WM-Rasen: Wie der perfekte Rasen gelingt
John Rogers gilt als Guru und hat den Rasen für die Fußball-WM entwickelt. Im Gespräch sagte er, was es dafür braucht und was er bei der Weltmeisterschaft fürchtet.
John »Trey« Rogers ist der Rasen-Guru, der für die perfekten Fußballfelder der WM 2026 verantwortlich ist. Seine Forschung und Expertise sind entscheidend, damit der Rasen nicht zum Spielverderber wird. Mit ausgefeilten Techniken und speziellen Grassorten sorgt er dafür, dass die Spieler optimalen Halt haben. Seine Leidenschaft für Rasen ist so groß, dass er sogar im Schlaf noch über die perfekte Spielfläche nachdenkt. Rogers' Arbeit zeigt, dass Rasenpflege nicht nur eine Kunst, sondern auch eine Wissenschaft ist, die den Ausgang eines Spiels beeinflussen kann.

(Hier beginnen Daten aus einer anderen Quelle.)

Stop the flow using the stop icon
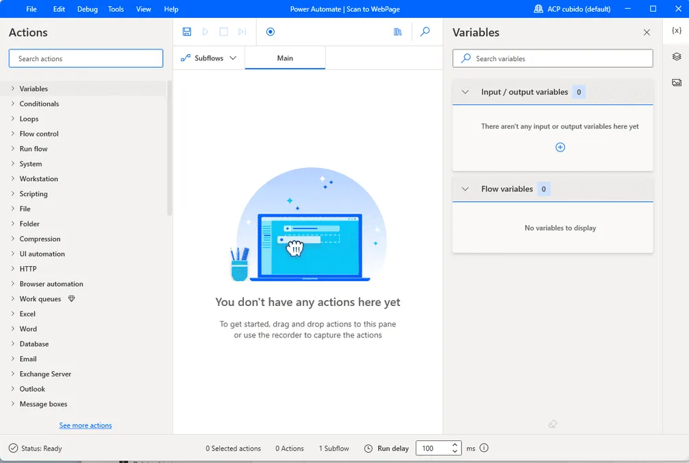 222,32
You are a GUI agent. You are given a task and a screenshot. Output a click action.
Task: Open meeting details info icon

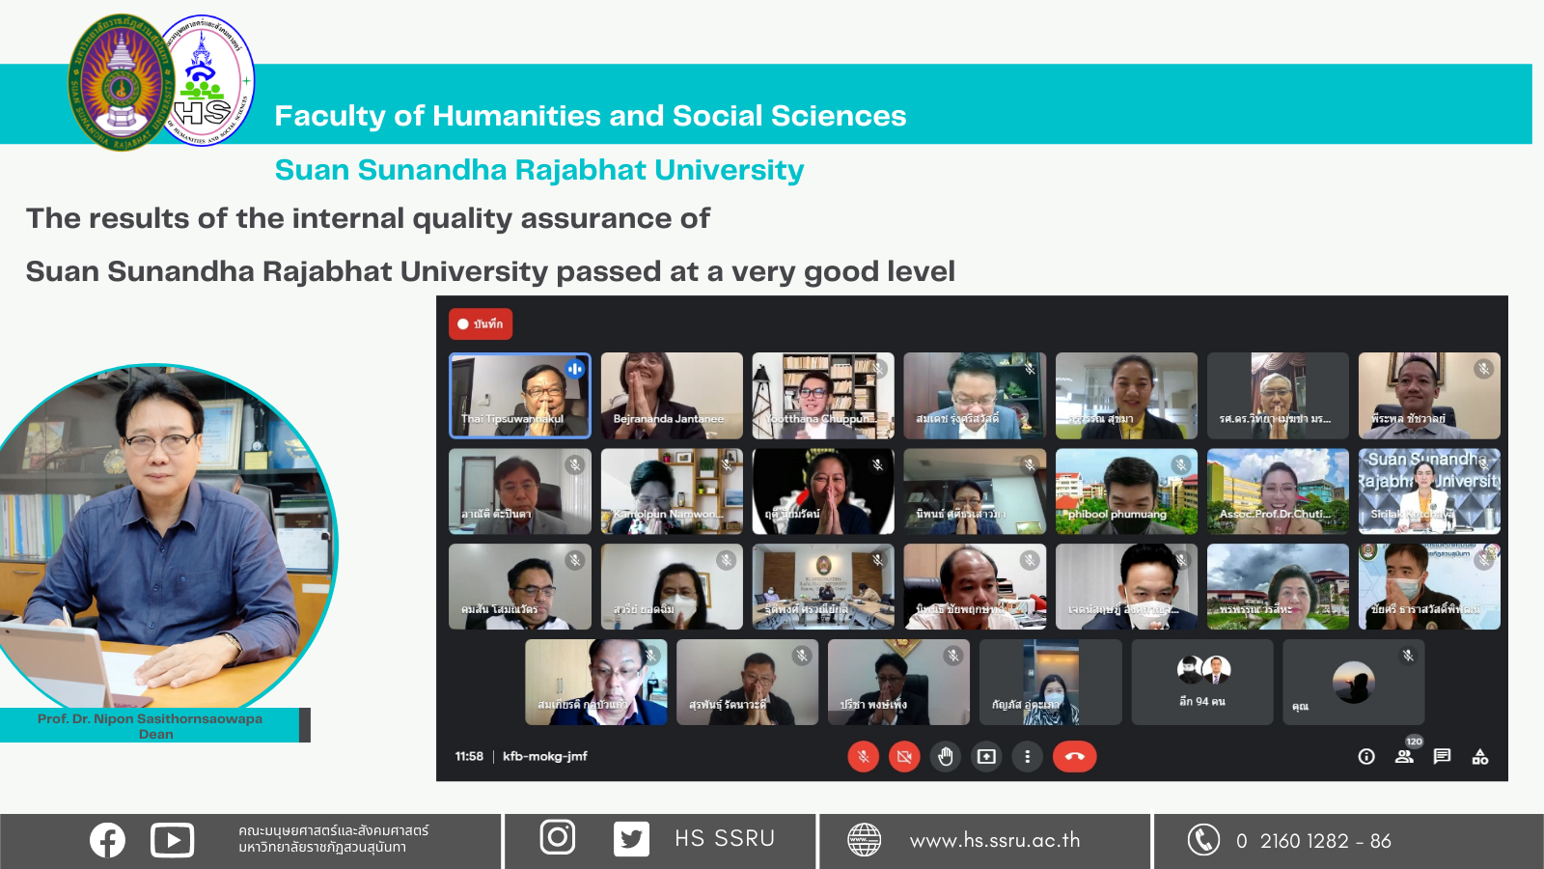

Grüne Halme sind sein Leben: John »Trey« Rogers ist eine Art Guru, wenn es um den perfekten Rasen geht. Bereits 1994 hat er für die letzte Fußballweltmeisterschaft in den USA Rasen gezüchtet. Er entwickelte den ersten tragbaren Naturrasen für eine WM überhaupt. Seither ist das Grün zum Hightech-Produkt geworden.

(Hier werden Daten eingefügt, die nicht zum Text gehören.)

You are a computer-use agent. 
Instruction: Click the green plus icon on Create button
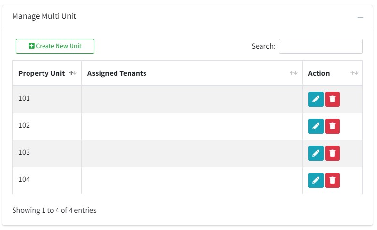[31, 46]
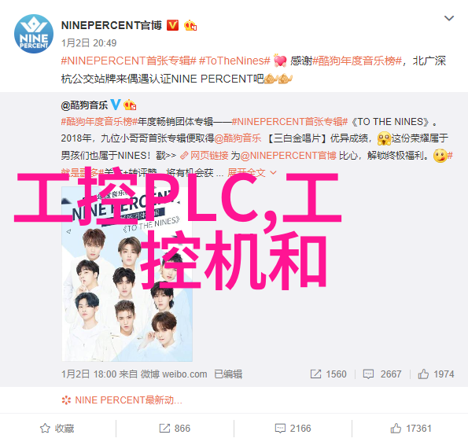Click comment icon showing 2667 in quoted post
This screenshot has height=442, width=468.
[x=368, y=374]
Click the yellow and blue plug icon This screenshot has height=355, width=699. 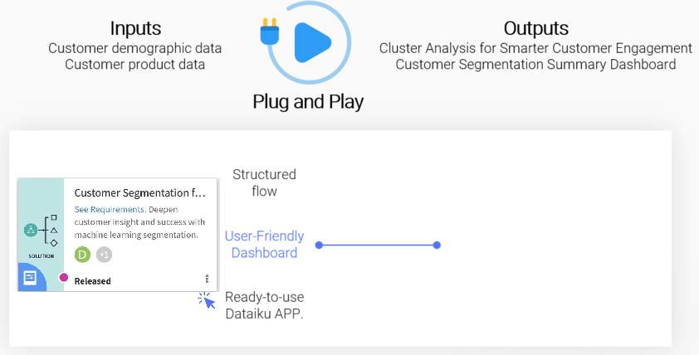[270, 32]
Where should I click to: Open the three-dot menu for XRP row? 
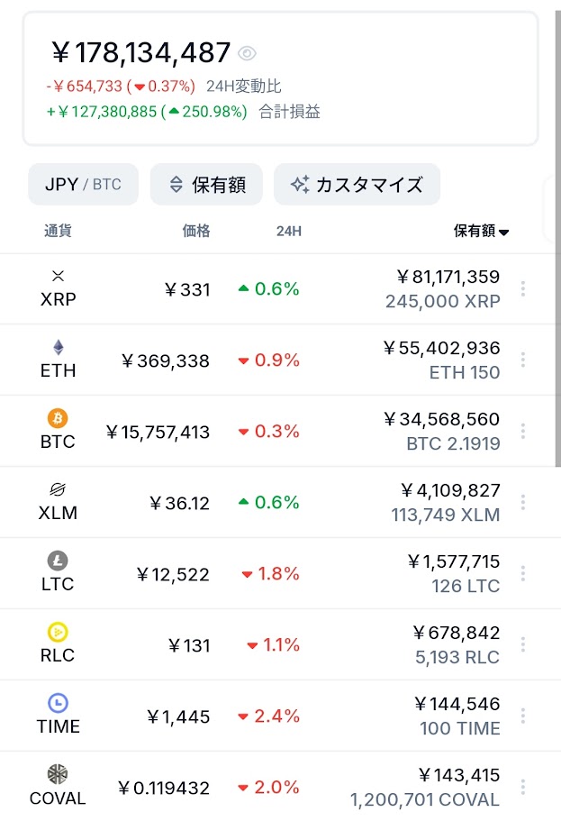pos(523,288)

DIE ZEIT: Herr Rogers, mehr als sechs Jahre haben Sie und Ihr Team am perfekten Rasen für die Fußballweltmeisterschaft 2026 gearbeitet. Begegnet Ihnen Gras auch schon im Traum?
John Rogers: Ja. Ich weiß nicht, ob überhaupt einmal 24 Stunden vergehen, in denen ich nicht dran denke. Es ist ein bisschen wie bei dem Spiel Whac-A-Mole (in dem Maulwürfe, die aus Löchern hervorschießen, zurück in ihre Löcher geschlagen werden müssen, Anm. der Redaktion). In irgendeinem der 16 WM-Stadien taucht immer etwas auf. Ich frage mich: Was müssen wir noch sicherstellen, damit nichts schiefgeht? Davon wache ich immer noch nachts auf.